Screenshot grounding data
------------------------------------------------
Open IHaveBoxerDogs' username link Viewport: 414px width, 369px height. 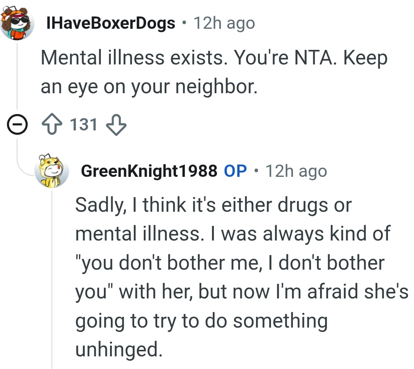coord(110,22)
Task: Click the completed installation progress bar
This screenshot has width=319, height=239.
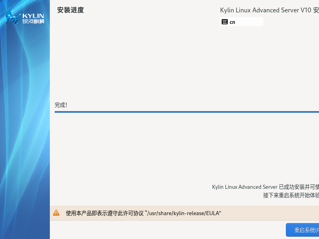Action: coord(187,112)
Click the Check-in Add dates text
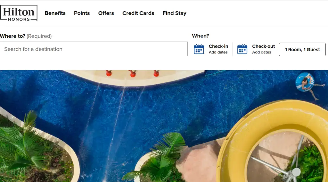The height and width of the screenshot is (182, 328). point(218,52)
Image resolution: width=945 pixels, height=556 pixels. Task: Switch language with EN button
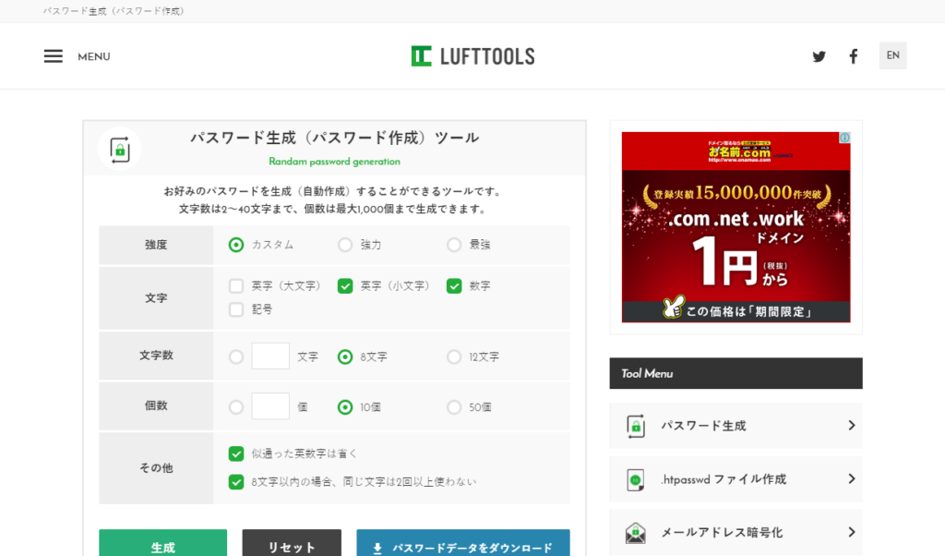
------------------------------------------------
* _WHAT TO DO_
Return every line of the preceding records in which the word "Task" appears.

* _ANSWER AREA_
Task: Click the completed installation progress bar
Image resolution: width=945 pixels, height=556 pixels. Task: Switch language with EN button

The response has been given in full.